Ironically it has been the loss of his PGA Tour status that has opened the door for Wilkinson to return for the NZPGA Championship and also the ISPS Handa New Zealand Open.

“I am excited to be able to play in New Zealand. For around 10 years of my golfing prime I’ve not been able to because of my schedule,” said Wilkinson.

The NZPGA Championship has clashed with the Florida swing of the US PGA Tour, with the run of tournaments all within close driving distance of his home, and a strong early-season start has been a key to a successful season.

Wilkinson, 39, is looking at opportunities that playing in New Zealand might present, as he chases more starts in the ISPS Handa Tour of Australasia and beyond.

“Obviously I am disappointed not to be playing the PGA Tour in 2018 but I still feel some of my best golf is ahead of me. If I can get into tournaments in Australia as well it may open some doors in other events or play a different Tour. I am definitely more open to it.”
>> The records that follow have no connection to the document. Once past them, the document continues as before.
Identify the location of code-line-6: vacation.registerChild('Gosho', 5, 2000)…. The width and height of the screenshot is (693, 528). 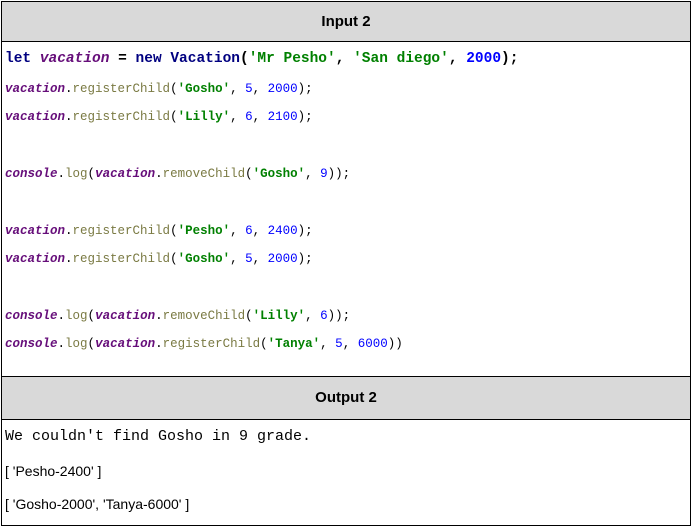
(159, 259).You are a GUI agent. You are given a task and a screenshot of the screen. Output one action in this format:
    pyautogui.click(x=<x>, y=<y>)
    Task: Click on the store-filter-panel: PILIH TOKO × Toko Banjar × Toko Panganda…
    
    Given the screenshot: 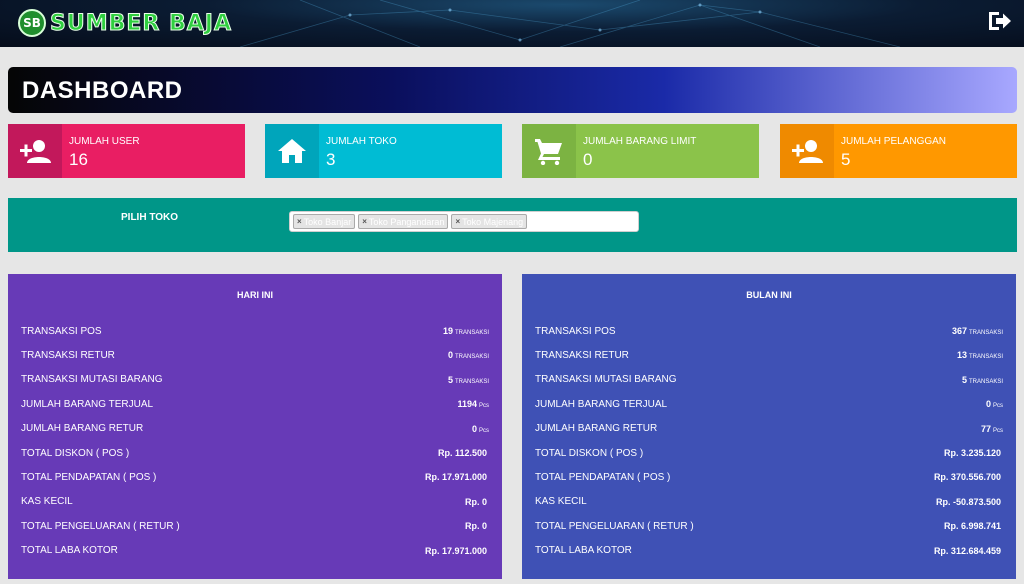 What is the action you would take?
    pyautogui.click(x=512, y=225)
    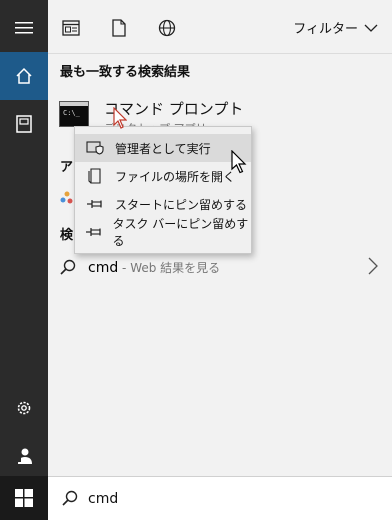 Image resolution: width=392 pixels, height=520 pixels. I want to click on ctx-pin-to-start: スタートにピン留めする, so click(163, 204). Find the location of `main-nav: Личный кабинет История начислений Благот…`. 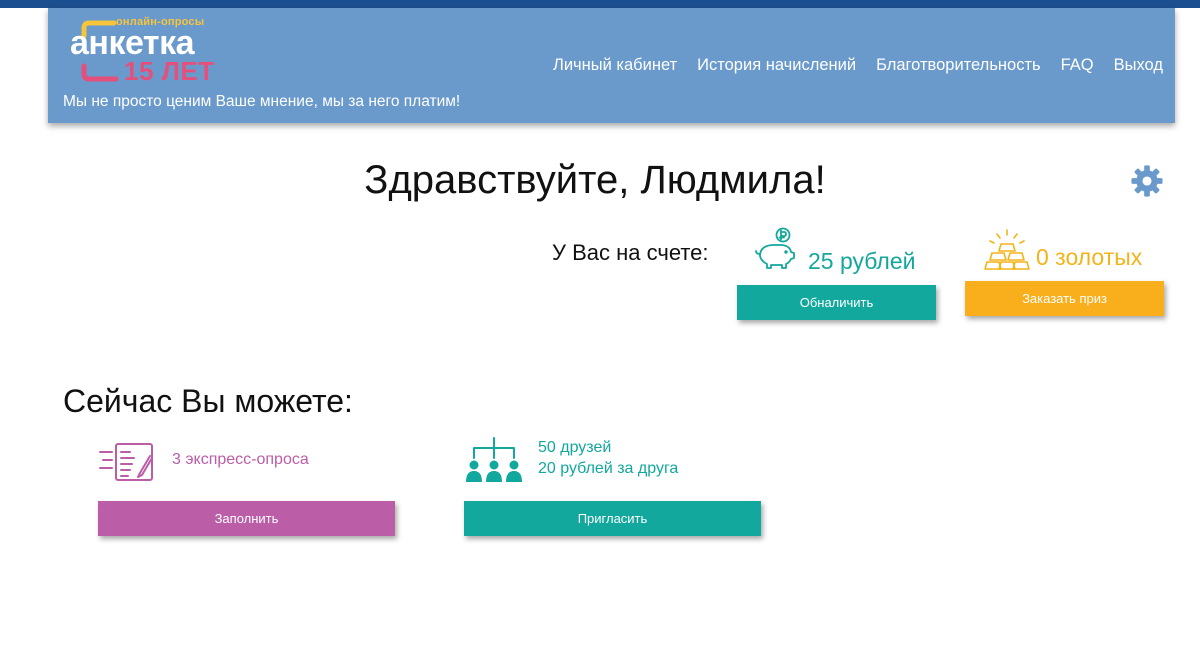

main-nav: Личный кабинет История начислений Благот… is located at coordinates (858, 66).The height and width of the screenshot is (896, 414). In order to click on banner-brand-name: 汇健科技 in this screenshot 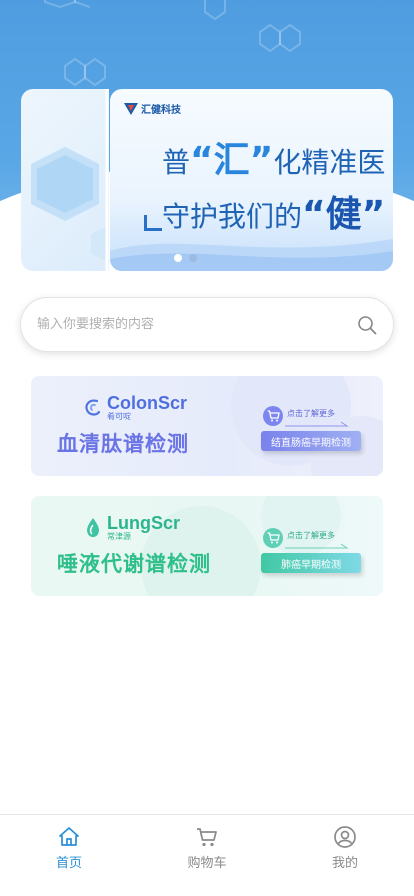, I will do `click(161, 110)`.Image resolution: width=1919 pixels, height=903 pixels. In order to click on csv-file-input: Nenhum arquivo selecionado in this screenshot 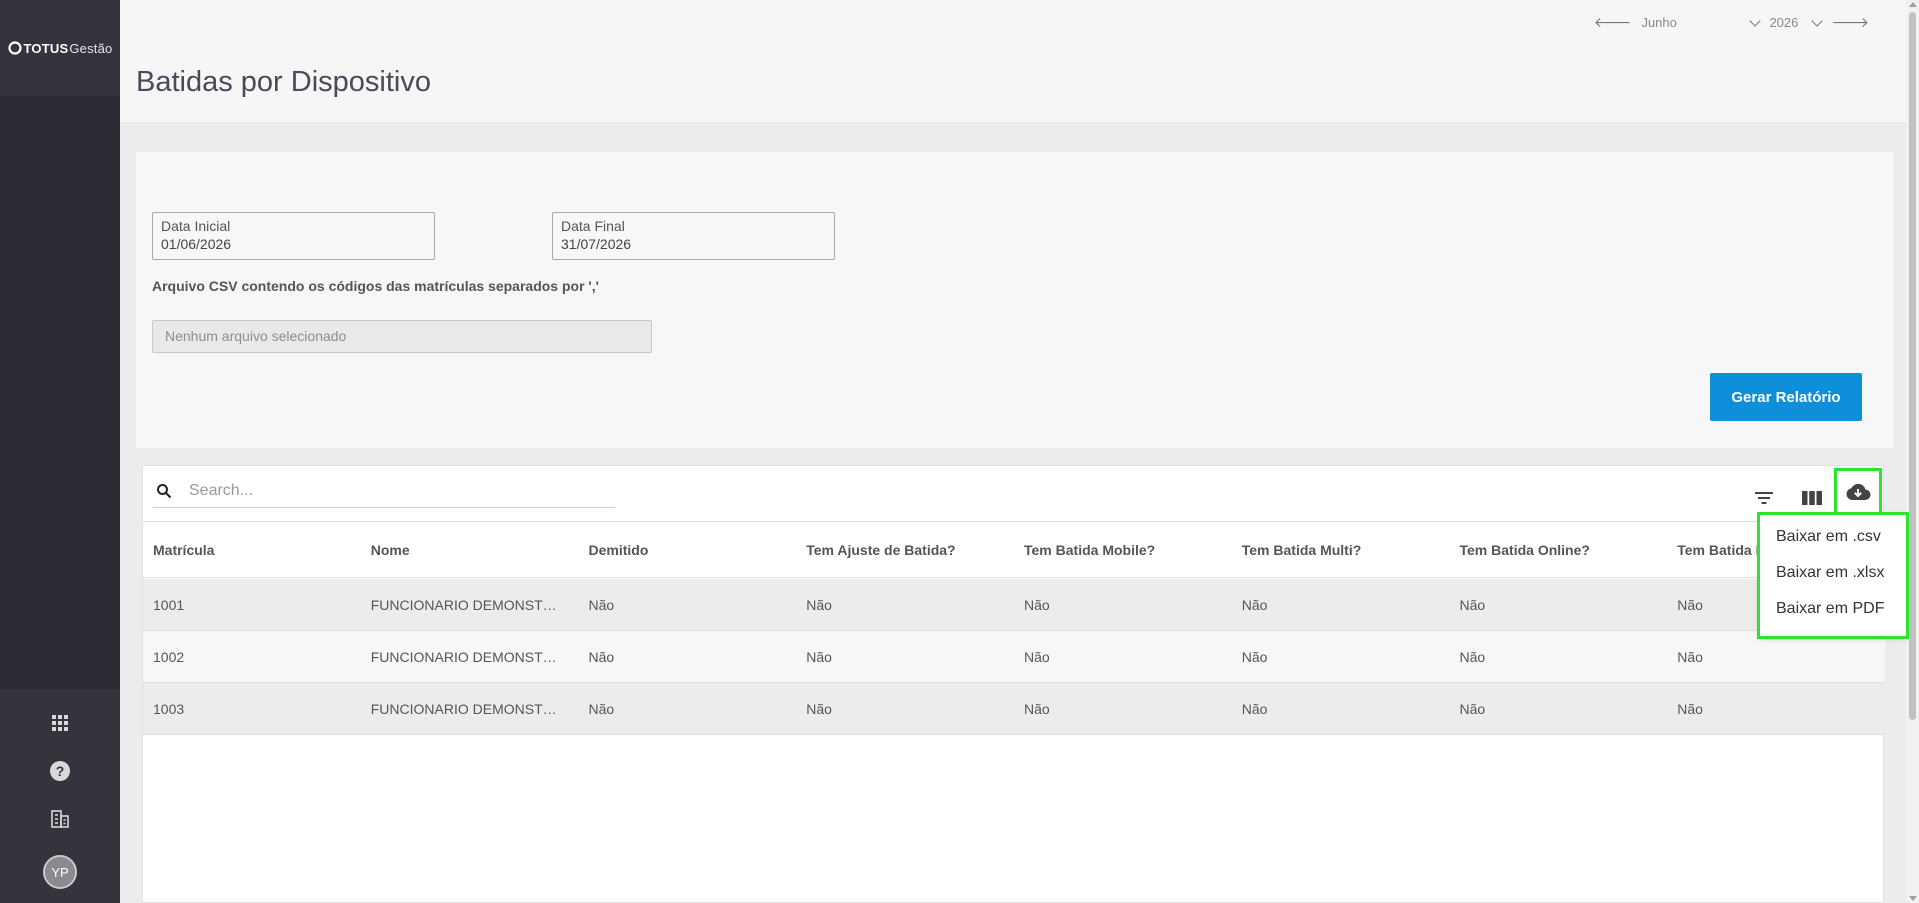, I will do `click(402, 336)`. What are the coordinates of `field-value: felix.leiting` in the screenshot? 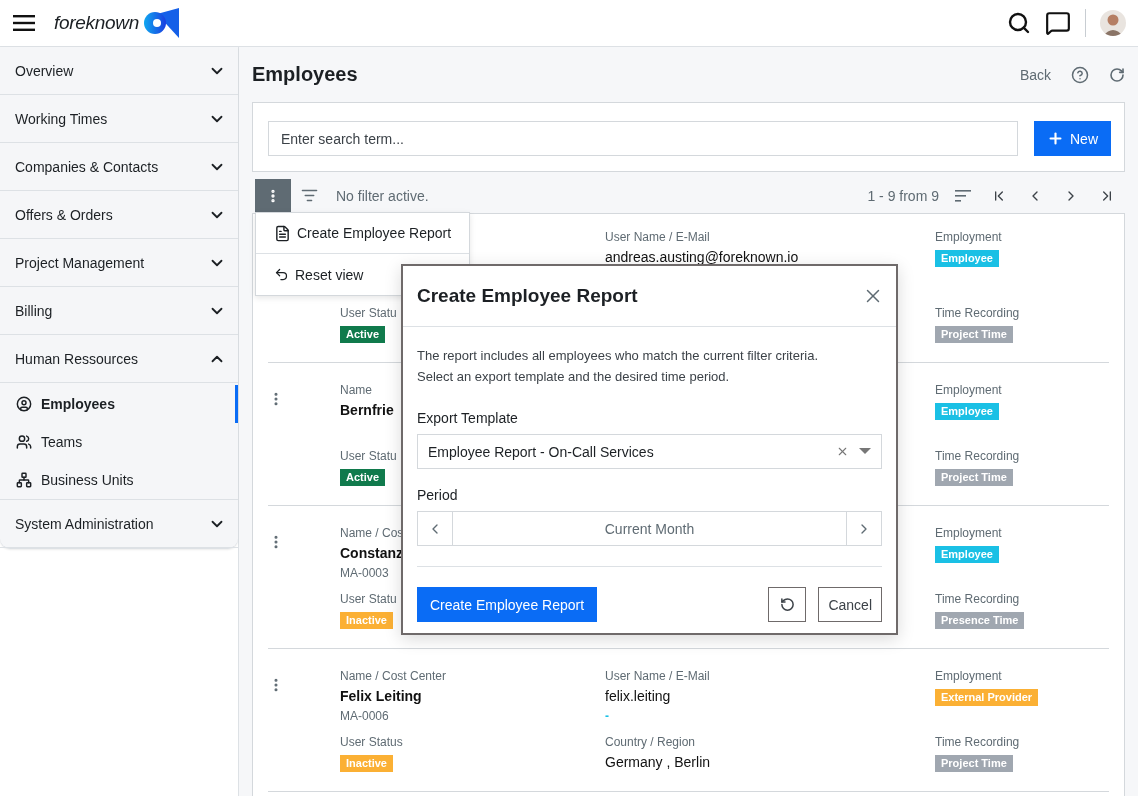 It's located at (638, 696).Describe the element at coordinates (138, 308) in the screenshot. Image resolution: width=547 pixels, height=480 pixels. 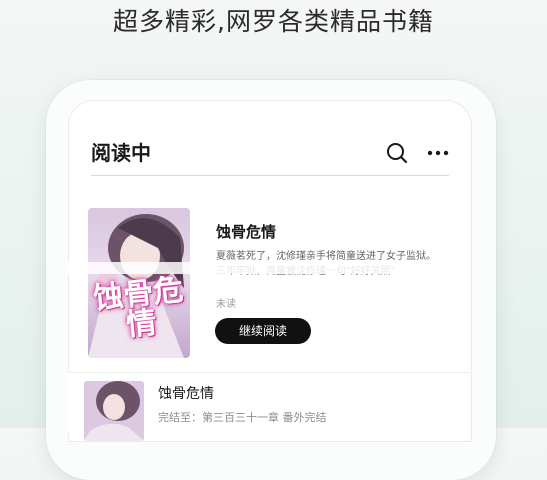
I see `cover-title-art: 蚀骨危情` at that location.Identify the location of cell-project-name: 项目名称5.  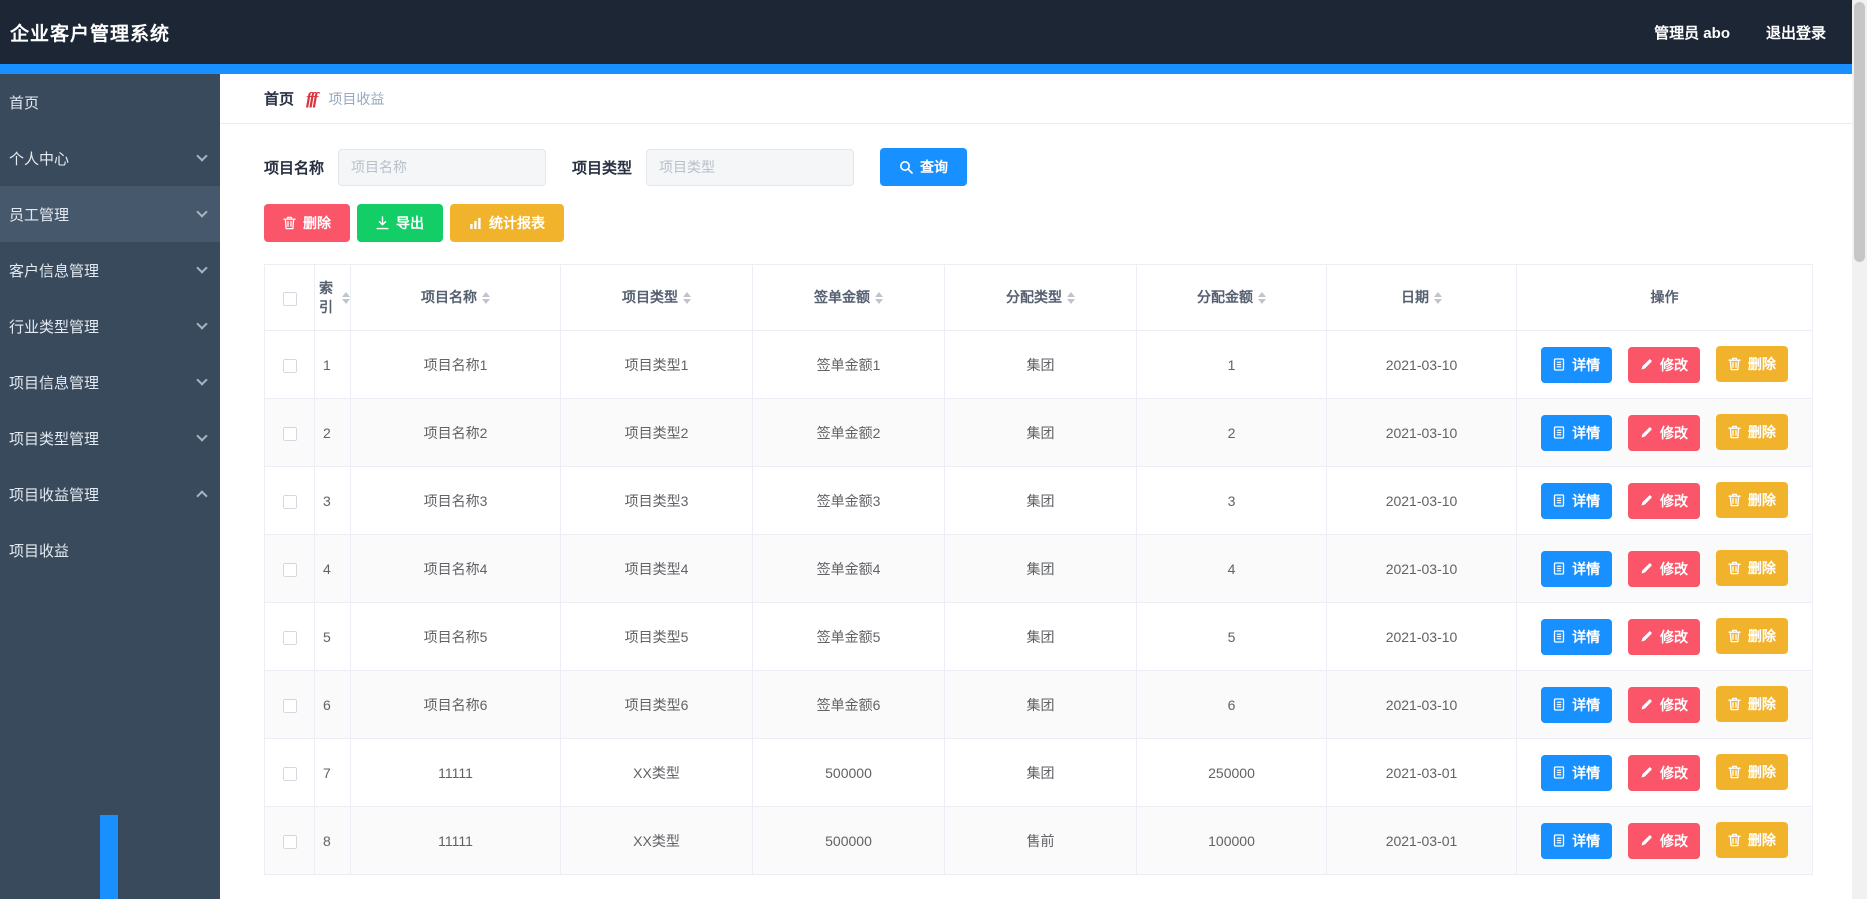
(456, 636).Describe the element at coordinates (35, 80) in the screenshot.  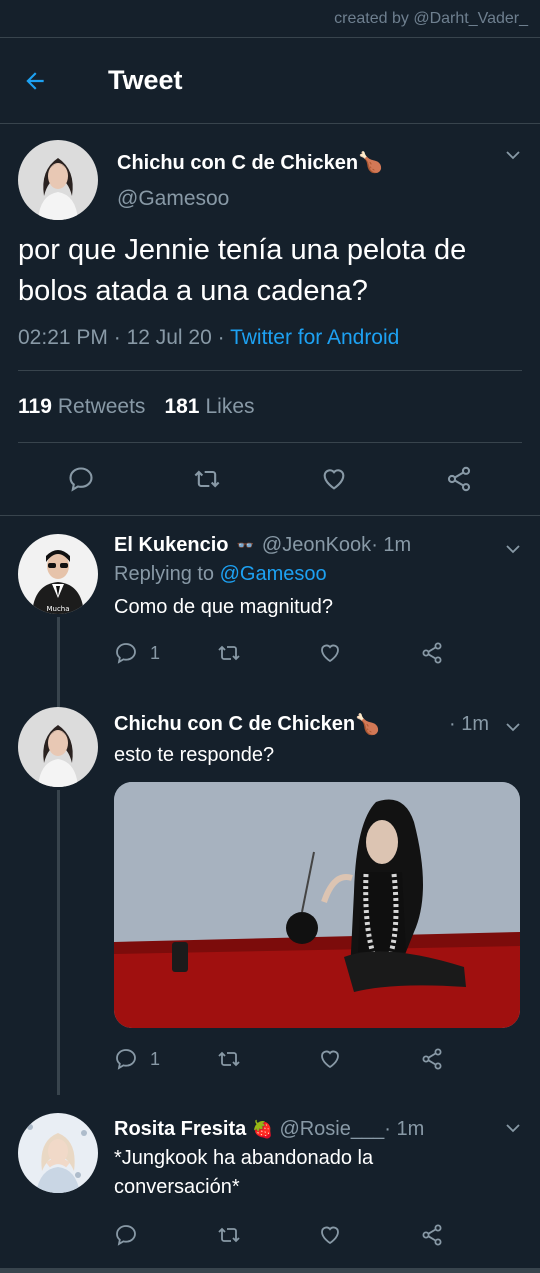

He is also looking forward to returning to play at the Manawatu Golf Club where he learned the game.

“I am excited. It’s been a while. I have won quality amateur tournaments there – the Lawnmaster Classic and the North Island Strokeplay in 1999-2000. Hopefully I can repeat the scores I shot back then, that would be nice.”

Wilkinson, who has won nearly NZ$7 million in career earnings, forms a unique trio with fellow professionals Craig Perks and Grant Waite, who have gained success on the PGA Tour after learning the game at the Manawatu Golf Club.

“It is amazing for such a small town and a small golf club to produce three players on the PGA Tour, which is something you don’t see in the US.

“The year that Craig won the Players Championship, he came home and we played a lot of golf together. We see eachother in his commentary roles for television.

“And I have known Grant for a long time. We first met when I was 12 and did some chipping practice together. I talk to him often and know his sons well.”

Wilkinson said he is buoyant about his future after not taking making the most of his opportunities this year.

“My short game was as good as it has ever been this year but I just didn’t make as many putts from 10 to 18 feet. I had a lot of birdie opportunities but just didn’t make as many putts in bunches like I have done in the past.

“If just a couple of putts to drop here and there it would be a different story with your confidence and may be finishing a couple of tournaments off and finishing higher. When you play well you just want finish as high as you can and gain as many points as possible that is the biggest thing.”

But he is looking forward to a return to home turf and keen to show his skills developed in the last 10 years on the world’s toughest tests of golf.